━━ DATA SUPPLIED ━━
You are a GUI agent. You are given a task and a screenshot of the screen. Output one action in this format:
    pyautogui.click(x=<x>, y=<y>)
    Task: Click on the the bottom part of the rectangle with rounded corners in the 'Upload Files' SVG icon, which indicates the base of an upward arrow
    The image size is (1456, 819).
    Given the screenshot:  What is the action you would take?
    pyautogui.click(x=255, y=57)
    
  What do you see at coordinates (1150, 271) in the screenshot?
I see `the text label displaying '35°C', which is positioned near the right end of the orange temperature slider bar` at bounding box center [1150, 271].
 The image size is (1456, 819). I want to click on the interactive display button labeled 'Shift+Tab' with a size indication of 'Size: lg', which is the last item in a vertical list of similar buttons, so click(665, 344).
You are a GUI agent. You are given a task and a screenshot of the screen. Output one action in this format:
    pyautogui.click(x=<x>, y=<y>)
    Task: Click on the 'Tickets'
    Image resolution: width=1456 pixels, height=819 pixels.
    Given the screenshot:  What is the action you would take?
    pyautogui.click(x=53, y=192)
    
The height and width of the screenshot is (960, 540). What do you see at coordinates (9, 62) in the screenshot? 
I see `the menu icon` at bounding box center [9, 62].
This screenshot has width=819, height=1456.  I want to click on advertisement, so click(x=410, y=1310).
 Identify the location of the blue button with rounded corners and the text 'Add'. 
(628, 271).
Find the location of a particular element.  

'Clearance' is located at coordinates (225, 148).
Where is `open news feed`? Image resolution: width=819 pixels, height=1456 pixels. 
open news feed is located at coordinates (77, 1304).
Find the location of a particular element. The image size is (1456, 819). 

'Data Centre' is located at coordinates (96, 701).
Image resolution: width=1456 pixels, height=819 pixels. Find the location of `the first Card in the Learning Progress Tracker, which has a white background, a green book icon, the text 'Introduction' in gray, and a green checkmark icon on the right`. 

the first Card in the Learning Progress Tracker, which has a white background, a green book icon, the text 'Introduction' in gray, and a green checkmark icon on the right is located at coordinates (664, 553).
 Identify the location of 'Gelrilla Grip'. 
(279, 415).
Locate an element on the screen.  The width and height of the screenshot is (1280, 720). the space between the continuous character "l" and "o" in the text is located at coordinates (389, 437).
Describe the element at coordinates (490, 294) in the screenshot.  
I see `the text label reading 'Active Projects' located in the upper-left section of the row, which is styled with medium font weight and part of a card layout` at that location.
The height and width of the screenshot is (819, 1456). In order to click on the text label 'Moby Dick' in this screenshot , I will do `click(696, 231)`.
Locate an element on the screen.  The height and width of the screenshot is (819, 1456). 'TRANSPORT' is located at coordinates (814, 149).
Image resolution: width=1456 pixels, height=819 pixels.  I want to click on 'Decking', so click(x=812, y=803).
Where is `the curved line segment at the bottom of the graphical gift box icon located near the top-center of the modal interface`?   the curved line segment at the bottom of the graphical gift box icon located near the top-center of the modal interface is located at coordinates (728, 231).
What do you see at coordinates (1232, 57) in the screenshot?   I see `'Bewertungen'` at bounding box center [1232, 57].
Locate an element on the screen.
━━━
_WRITTEN EXERCISE_:
Revise the records above by replacing every instance of "GUI agent" with "interface agent", leaving all other text unchanged.

_ANSWER TO THIS TASK_:
You are a interface agent. You are given a task and a screenshot of the screen. Output one action in this format:
    pyautogui.click(x=<x>, y=<y>)
    Task: Click on the the bottom part of the rectangle with rounded corners in the 'Upload Files' SVG icon, which indicates the base of an upward arrow
    The image size is (1456, 819).
    Given the screenshot:  What is the action you would take?
    pyautogui.click(x=255, y=57)
    
  What do you see at coordinates (1150, 271) in the screenshot?
I see `the text label displaying '35°C', which is positioned near the right end of the orange temperature slider bar` at bounding box center [1150, 271].
 The image size is (1456, 819). I want to click on the interactive display button labeled 'Shift+Tab' with a size indication of 'Size: lg', which is the last item in a vertical list of similar buttons, so click(665, 344).
You are a interface agent. You are given a task and a screenshot of the screen. Output one action in this format:
    pyautogui.click(x=<x>, y=<y>)
    Task: Click on the 'Tickets'
    Image resolution: width=1456 pixels, height=819 pixels.
    Given the screenshot:  What is the action you would take?
    pyautogui.click(x=53, y=192)
    
The height and width of the screenshot is (960, 540). What do you see at coordinates (9, 62) in the screenshot? 
I see `the menu icon` at bounding box center [9, 62].
This screenshot has width=819, height=1456.  I want to click on advertisement, so click(x=410, y=1310).
 Identify the location of the blue button with rounded corners and the text 'Add'. 
(628, 271).
Find the location of a particular element.  

'Clearance' is located at coordinates (225, 148).
Where is `open news feed`? Image resolution: width=819 pixels, height=1456 pixels. 
open news feed is located at coordinates (77, 1304).
Find the location of a particular element. The image size is (1456, 819). 

'Data Centre' is located at coordinates (96, 701).
Image resolution: width=1456 pixels, height=819 pixels. Find the location of `the first Card in the Learning Progress Tracker, which has a white background, a green book icon, the text 'Introduction' in gray, and a green checkmark icon on the right`. 

the first Card in the Learning Progress Tracker, which has a white background, a green book icon, the text 'Introduction' in gray, and a green checkmark icon on the right is located at coordinates (664, 553).
 Identify the location of 'Gelrilla Grip'. 
(279, 415).
Locate an element on the screen.  The width and height of the screenshot is (1280, 720). the space between the continuous character "l" and "o" in the text is located at coordinates (389, 437).
Describe the element at coordinates (490, 294) in the screenshot.  
I see `the text label reading 'Active Projects' located in the upper-left section of the row, which is styled with medium font weight and part of a card layout` at that location.
The height and width of the screenshot is (819, 1456). In order to click on the text label 'Moby Dick' in this screenshot , I will do `click(696, 231)`.
Locate an element on the screen.  The height and width of the screenshot is (819, 1456). 'TRANSPORT' is located at coordinates (814, 149).
Image resolution: width=1456 pixels, height=819 pixels.  I want to click on 'Decking', so click(x=812, y=803).
Where is `the curved line segment at the bottom of the graphical gift box icon located near the top-center of the modal interface`?   the curved line segment at the bottom of the graphical gift box icon located near the top-center of the modal interface is located at coordinates (728, 231).
What do you see at coordinates (1232, 57) in the screenshot?   I see `'Bewertungen'` at bounding box center [1232, 57].
Locate an element on the screen.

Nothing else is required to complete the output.